INSTRUCTIONS FOR THE TASK:
Among the entries below, tally each line where the word "chevron" appears and state only the total.

MATERIALS PROVIDED:
********************
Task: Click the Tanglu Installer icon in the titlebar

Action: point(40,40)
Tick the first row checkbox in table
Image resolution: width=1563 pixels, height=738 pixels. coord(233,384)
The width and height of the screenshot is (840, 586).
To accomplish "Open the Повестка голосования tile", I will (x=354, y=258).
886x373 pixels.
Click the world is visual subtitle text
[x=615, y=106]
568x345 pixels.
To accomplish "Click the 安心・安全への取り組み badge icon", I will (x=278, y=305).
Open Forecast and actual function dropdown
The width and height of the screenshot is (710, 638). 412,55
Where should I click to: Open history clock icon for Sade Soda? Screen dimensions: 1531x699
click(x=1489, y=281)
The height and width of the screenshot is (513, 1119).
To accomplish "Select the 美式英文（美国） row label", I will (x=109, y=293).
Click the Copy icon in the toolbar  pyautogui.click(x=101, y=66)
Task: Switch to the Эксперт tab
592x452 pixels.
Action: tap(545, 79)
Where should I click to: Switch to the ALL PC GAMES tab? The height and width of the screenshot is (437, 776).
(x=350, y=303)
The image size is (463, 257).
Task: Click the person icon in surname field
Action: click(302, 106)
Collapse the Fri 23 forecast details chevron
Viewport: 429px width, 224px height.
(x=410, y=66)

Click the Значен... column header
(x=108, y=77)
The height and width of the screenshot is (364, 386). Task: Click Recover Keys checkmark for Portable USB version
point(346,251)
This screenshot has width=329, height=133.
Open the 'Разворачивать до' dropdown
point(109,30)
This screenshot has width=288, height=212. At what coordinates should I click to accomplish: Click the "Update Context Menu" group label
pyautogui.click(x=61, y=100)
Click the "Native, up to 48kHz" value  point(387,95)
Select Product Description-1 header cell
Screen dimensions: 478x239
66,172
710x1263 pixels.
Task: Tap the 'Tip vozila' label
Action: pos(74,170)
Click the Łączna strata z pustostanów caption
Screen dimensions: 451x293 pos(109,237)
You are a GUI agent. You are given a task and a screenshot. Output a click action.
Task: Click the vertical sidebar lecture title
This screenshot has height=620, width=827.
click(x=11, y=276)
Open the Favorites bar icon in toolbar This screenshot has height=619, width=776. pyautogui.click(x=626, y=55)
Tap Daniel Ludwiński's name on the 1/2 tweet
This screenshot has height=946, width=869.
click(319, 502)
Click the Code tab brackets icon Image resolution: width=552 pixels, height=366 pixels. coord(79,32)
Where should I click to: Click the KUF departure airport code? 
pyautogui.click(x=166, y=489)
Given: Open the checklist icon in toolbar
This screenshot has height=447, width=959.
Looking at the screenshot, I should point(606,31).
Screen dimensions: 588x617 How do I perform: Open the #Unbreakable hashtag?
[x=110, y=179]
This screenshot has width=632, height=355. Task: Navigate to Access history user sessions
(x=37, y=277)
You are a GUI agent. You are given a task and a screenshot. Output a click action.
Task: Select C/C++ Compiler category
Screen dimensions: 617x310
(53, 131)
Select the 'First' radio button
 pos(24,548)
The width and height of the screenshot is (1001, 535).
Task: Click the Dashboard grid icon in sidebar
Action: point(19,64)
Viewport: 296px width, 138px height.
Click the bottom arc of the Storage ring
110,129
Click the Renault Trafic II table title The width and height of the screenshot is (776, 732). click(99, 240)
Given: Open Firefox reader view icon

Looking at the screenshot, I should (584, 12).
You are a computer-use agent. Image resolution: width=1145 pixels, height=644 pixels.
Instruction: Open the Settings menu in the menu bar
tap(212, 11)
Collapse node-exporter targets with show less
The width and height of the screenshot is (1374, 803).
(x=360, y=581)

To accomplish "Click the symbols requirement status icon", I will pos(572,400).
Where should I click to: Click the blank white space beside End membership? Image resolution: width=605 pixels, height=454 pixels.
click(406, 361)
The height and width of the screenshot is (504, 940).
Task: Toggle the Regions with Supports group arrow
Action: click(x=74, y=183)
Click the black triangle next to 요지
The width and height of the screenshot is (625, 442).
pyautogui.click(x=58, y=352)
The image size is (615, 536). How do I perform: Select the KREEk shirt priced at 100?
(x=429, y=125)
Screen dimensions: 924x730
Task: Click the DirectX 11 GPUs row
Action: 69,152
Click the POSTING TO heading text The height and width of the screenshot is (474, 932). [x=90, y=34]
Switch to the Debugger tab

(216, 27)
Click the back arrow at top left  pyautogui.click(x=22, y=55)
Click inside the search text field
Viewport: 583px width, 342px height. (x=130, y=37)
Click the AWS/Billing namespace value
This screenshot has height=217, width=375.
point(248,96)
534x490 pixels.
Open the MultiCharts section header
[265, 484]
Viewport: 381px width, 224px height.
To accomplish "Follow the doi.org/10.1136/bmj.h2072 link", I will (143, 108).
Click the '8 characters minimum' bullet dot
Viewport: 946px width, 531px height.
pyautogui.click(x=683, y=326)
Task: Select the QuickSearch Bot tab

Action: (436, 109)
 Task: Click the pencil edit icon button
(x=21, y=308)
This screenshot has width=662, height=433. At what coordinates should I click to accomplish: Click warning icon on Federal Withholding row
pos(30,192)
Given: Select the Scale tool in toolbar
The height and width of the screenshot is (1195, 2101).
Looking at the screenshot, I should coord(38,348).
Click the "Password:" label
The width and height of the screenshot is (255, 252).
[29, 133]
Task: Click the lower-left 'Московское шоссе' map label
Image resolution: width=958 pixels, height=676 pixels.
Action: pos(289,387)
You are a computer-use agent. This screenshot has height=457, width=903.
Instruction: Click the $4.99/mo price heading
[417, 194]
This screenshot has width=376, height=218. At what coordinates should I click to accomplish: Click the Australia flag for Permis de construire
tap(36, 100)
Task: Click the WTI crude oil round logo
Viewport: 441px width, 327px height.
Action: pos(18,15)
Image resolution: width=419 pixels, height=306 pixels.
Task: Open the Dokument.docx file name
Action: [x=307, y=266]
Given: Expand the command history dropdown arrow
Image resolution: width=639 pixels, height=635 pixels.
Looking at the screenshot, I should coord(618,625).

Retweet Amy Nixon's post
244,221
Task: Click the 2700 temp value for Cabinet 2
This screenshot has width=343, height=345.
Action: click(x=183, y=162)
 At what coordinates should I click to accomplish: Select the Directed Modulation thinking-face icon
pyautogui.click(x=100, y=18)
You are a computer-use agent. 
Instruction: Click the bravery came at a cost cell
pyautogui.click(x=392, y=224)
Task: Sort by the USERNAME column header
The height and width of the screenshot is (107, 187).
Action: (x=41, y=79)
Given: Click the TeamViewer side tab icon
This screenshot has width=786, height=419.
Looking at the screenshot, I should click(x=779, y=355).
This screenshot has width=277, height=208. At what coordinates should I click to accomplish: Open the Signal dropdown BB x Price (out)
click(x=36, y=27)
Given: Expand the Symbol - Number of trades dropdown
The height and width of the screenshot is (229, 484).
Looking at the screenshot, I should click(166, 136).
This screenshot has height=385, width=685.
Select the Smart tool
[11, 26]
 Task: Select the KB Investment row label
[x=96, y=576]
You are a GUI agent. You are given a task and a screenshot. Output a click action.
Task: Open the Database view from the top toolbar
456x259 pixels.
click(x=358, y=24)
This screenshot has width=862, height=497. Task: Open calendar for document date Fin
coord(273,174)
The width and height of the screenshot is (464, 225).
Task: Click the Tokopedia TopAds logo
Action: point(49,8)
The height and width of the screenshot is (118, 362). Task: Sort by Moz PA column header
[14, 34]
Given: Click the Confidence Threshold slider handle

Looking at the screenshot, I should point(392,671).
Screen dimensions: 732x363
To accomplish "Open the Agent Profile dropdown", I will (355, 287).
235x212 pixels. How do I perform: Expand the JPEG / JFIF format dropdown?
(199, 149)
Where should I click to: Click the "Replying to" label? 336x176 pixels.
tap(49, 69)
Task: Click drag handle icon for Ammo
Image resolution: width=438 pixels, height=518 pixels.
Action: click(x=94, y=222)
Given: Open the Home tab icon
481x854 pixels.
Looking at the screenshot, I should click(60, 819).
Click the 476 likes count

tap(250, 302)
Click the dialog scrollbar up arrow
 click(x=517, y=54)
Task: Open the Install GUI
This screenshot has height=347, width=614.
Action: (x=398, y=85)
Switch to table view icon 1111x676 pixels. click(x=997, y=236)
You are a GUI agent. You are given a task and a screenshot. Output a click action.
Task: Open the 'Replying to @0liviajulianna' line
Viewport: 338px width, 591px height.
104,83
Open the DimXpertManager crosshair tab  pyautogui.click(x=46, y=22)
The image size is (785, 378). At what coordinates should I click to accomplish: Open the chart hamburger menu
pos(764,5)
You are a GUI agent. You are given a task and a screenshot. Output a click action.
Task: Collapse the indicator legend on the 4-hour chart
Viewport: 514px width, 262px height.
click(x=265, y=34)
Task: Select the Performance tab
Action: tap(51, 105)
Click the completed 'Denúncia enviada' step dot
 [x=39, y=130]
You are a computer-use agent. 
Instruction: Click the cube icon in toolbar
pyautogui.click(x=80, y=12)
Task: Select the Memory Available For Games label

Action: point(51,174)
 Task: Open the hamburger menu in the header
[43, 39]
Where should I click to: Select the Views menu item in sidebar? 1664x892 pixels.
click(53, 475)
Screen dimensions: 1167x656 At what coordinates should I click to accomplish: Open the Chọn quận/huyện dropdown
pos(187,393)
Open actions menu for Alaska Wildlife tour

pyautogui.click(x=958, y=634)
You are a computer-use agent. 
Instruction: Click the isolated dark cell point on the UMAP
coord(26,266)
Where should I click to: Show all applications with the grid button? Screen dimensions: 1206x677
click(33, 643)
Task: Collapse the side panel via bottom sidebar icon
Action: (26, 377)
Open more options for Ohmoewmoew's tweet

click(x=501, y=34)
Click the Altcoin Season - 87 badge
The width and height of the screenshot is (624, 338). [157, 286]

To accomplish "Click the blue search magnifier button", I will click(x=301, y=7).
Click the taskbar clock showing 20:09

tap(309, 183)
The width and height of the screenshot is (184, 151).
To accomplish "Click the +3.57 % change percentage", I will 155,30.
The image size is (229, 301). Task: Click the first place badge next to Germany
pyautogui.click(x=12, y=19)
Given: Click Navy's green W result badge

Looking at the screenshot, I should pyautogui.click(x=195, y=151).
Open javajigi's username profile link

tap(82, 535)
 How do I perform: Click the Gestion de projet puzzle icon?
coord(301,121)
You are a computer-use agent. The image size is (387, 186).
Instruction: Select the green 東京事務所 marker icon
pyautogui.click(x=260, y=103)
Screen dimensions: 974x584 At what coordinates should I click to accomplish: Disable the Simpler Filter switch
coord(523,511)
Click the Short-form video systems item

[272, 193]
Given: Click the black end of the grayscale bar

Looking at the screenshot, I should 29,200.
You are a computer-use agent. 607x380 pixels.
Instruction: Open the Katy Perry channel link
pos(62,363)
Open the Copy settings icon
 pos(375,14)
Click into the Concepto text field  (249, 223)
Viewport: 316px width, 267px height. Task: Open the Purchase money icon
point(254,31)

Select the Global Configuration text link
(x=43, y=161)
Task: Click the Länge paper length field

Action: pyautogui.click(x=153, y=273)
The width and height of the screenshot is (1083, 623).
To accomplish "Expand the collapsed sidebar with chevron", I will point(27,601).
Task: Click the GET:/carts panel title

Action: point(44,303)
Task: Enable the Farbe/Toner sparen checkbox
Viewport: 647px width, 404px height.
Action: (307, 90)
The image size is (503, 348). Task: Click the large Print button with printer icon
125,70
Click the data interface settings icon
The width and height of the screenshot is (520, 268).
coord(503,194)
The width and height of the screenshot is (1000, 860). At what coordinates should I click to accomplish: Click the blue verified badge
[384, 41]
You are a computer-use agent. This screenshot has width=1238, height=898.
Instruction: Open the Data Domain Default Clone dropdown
********************
FINISHED TASK:
2